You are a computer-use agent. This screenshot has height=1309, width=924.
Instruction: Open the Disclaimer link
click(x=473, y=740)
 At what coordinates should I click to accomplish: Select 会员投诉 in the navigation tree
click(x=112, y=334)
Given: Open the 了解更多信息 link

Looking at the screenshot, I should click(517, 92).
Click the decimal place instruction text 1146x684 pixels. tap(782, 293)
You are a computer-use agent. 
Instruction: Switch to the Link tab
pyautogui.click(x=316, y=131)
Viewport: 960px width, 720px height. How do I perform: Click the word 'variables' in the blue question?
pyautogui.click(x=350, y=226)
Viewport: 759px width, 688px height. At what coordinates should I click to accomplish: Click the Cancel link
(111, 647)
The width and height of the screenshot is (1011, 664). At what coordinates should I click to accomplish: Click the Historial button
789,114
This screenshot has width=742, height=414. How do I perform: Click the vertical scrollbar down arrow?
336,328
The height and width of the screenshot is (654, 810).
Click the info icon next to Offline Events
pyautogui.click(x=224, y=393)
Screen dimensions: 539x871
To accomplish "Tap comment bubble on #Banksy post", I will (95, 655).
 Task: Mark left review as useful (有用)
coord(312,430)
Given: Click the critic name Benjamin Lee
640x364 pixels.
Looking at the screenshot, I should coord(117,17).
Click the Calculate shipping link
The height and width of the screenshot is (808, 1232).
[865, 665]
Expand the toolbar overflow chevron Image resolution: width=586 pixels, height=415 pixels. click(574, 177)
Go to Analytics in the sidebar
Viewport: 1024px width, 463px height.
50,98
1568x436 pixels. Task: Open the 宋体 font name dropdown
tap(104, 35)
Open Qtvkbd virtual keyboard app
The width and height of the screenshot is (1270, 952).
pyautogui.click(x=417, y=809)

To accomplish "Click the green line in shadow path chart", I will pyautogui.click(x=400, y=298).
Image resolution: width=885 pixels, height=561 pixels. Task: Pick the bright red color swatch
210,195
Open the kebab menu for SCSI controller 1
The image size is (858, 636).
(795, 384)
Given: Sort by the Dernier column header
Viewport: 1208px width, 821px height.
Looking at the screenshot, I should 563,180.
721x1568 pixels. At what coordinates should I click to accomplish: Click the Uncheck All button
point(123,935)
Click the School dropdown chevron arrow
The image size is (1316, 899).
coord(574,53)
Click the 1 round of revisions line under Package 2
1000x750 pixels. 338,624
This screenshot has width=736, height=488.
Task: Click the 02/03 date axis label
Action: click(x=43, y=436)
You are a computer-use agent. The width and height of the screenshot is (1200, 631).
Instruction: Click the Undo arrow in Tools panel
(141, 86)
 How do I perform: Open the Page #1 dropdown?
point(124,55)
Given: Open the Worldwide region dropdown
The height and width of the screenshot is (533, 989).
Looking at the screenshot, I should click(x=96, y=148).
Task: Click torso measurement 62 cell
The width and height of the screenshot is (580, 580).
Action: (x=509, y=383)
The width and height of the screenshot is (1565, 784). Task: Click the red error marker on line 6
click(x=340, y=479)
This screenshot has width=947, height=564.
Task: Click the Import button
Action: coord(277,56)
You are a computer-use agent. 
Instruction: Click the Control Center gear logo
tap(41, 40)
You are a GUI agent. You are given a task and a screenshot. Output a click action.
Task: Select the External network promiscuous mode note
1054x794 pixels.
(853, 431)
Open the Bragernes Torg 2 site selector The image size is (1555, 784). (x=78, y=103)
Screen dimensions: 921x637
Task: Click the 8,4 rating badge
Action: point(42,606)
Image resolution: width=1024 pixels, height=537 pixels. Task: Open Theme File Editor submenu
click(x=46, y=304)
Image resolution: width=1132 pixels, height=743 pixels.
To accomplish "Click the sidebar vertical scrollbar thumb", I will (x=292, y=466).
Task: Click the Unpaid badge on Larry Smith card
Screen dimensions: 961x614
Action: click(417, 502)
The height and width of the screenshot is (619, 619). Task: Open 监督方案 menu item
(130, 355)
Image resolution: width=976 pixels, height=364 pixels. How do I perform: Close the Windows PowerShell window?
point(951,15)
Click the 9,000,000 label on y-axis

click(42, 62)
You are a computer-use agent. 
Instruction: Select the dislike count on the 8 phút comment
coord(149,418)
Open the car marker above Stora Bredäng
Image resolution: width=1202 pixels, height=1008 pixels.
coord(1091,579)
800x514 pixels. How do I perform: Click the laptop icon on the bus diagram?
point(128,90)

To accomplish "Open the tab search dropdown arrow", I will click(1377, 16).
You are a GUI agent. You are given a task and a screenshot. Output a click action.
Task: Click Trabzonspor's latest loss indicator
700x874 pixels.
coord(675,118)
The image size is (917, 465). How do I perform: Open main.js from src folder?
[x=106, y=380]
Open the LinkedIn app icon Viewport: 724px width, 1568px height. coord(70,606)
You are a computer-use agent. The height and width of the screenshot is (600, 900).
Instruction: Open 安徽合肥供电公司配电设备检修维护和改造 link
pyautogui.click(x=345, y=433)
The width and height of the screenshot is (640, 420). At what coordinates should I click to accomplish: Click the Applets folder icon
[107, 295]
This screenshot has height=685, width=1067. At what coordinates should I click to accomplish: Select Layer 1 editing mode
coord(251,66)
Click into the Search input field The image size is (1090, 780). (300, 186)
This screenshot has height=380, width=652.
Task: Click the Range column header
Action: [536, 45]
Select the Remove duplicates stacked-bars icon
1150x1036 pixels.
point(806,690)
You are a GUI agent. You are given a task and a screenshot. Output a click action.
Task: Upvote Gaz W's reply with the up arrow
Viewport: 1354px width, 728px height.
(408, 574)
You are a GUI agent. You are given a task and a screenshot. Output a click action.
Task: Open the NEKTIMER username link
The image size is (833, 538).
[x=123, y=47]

====

# Work instruction:
Retype, exactly and with nothing added, the lines of the material above from the first through the one that contains "Screen dimensions: 539x871".

# Solution:
You are a computer-use agent. This screenshot has height=1309, width=924.
Instruction: Open the Disclaimer link
click(x=473, y=740)
 At what coordinates should I click to accomplish: Select 会员投诉 in the navigation tree
click(x=112, y=334)
Given: Open the 了解更多信息 link

Looking at the screenshot, I should click(517, 92).
Click the decimal place instruction text 1146x684 pixels. tap(782, 293)
You are a computer-use agent. 
Instruction: Switch to the Link tab
pyautogui.click(x=316, y=131)
Viewport: 960px width, 720px height. How do I perform: Click the word 'variables' in the blue question?
pyautogui.click(x=350, y=226)
Viewport: 759px width, 688px height. At what coordinates should I click to accomplish: Click the Cancel link
(111, 647)
The width and height of the screenshot is (1011, 664). At what coordinates should I click to accomplish: Click the Historial button
789,114
This screenshot has width=742, height=414. How do I perform: Click the vertical scrollbar down arrow?
336,328
The height and width of the screenshot is (654, 810).
Click the info icon next to Offline Events
pyautogui.click(x=224, y=393)
Screen dimensions: 539x871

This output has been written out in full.